Monday 31 October 2016

The Holy Grail? Birth Control for Men

When my mind is racing, to the point where I can feel nothing else but the tension and the buzzing across my forehead, I know that one of three things will calm me down; a drink, a chat or a blog post. Preferably all three in one. Sometimes, like tonight, that chat is with myself but I find that chats between Lizi, myself and I always lead to some interesting thoughts. And where else to start but where every girl's mind should be on Halloween - birth control pills/injections for men, yikes!

Now this is something I've seen news and 'news' articles floating around the web about since...oof, at least since I started using social media. So say 8 years ago, or at least this was the first time I'd heard of the idea. And as a slightly overweight, spotty and angsty fourteen-year-old you see such things and think "Yes!! There is justice in the world!", then you suddenly forget about it as you're distracted by somebody who sits behind you in your Physics class sending you a chicken on Farmville (admit it, you've had similar moments). Yet years later, in your twenties - older and a little wiser at least -, your braces finally off and you've wrecked your teeth from too many drunken attempts at drinking from a glass without a straw instead of sucking your thumb... You see it again. Almost at the point of completion... And it's still "a long way off" in case men get sad.

 Yes, after one too many: cat-calls, unsolicited dick pics, gropes, sexual assaults, threats of violence, unwanted opinions, put-downs, manipulations; something which could potentially delayed and forgotten about in case it could be bad for men.

 Story. Of. Every. Woman's. Fucking. Life.

 As the possibility of birth control for men has grown closer and closer - the risks and side effects sensationalised, a potential release date, it makes me wonder: given the excessive side effects given to birth control for those of us with a uterus, if it were to be developed today, would something with so many detrimental side effects would they be approved for use? Or like in the case of the pill would the side effects be listed but the extent of them be swept under the rug? When women taking progesterone-based birth control are 34% more likely to be prescribed antidepressants, and these statistics only recently having been published, it beggars belief that they would be approved today. That's not even starting on the excessive physical side effects.
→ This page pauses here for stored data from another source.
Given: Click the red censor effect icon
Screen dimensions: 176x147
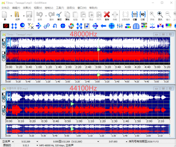Looking at the screenshot, I should pos(6,26).
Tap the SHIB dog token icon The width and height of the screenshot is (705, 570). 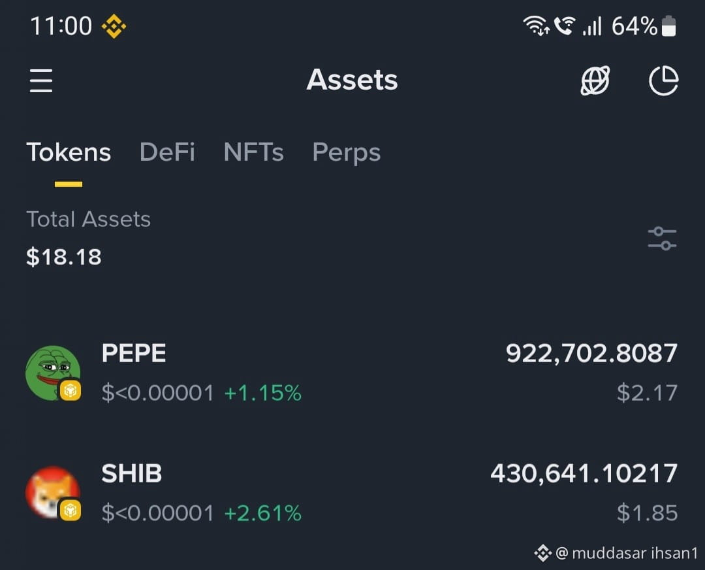pos(53,493)
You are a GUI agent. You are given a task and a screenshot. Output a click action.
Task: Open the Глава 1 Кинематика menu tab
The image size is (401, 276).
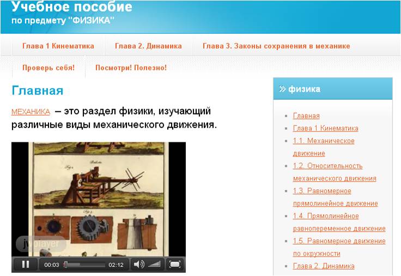(58, 46)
  This has led to a lot of angry women, understandably. Many women have shouted back, saying that it's now time for men to bare the brunt of these side effects that we have for decades too. And I agree with them too, I really do. Given the state of my mental health it's gotten me thinking, for the past seven years I've been pumped full of synthetic hormones in some way or another (both pills, the injection, mirena coil). What are they actually doing to my mind and body? I've gotten an appointment booked with my GP and will be running it past my CPN (psychiatric nurse) to see whether switching to something non-hormonal, such as a copper coil, could potentially do me some good. It's not fair that women should be more or less expected to fill themselves full of synthetic hormones to avoid the 'punishment' of getting pregnant if they should dare want to have sex. 
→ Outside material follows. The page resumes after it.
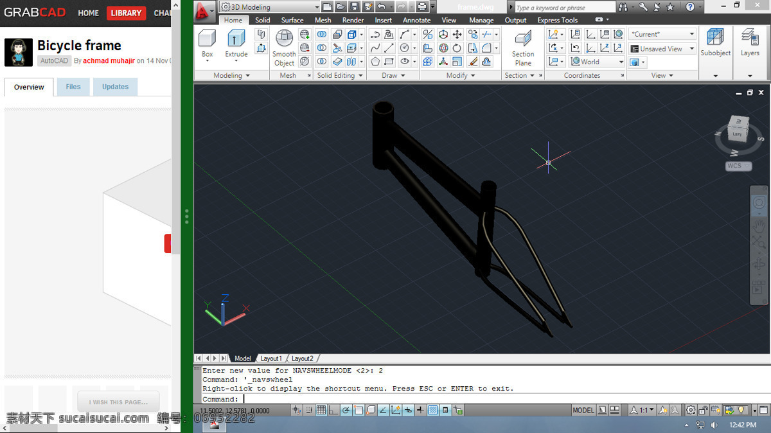The image size is (771, 433).
Task: Toggle MODEL space button in status bar
Action: 583,410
 I was put on these hormones at a time when my body was still developing, when I was still trying to figure out who I was. The pill was meant to be a solution to try and calm me down, help me handle my periods better at a time when everything was still settling down and finding its feet. And it terrifies me that after years of trial and error that I may not know myself without synthetic hormones, it really fucking scares me. But it's gotten me thinking, and anybody who knows me knows that it physically pains me to write this, what about the men? Sorry, excuse me while I vomit and berate myself for even typing that but hear me out. While suicide rates for women have increased in the past few years, they are still three times higher for men. Do we really want to see this increase? And keep in mind the horrific state of mental health services at the minute. 
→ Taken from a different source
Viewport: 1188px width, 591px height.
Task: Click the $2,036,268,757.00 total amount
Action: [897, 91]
 I'm looking at a solution to this in the same way I explain socialism to people. It's not about fighting to all be on the same, shitty minimum wage that nobody can survive on; it's about fighting for a decent living wage for everybody. In this case I don't want more men to be put at risk of mental and physical health issues, I want to see a fuck-off-massive improvement in current hormonal contraception for women. Make sure that the pill, the coil, implants, what have you, all come with the lowest risk possible for women's mental and physical health before we start saying everyone should suffer the same.


 Now, shock-horror, as you've probably guessed by now I'm not a doctor. But I'm somebody with a uterus who is pretty scared of the idea of more side effects from my birth control. And somebody who enjoys having sex and not having children. And I would really like to be able to continue having sex and not getting pregnant while not being at risk of uterus perforation, hair loss and all kinds of cysts. Is this really too much to ask?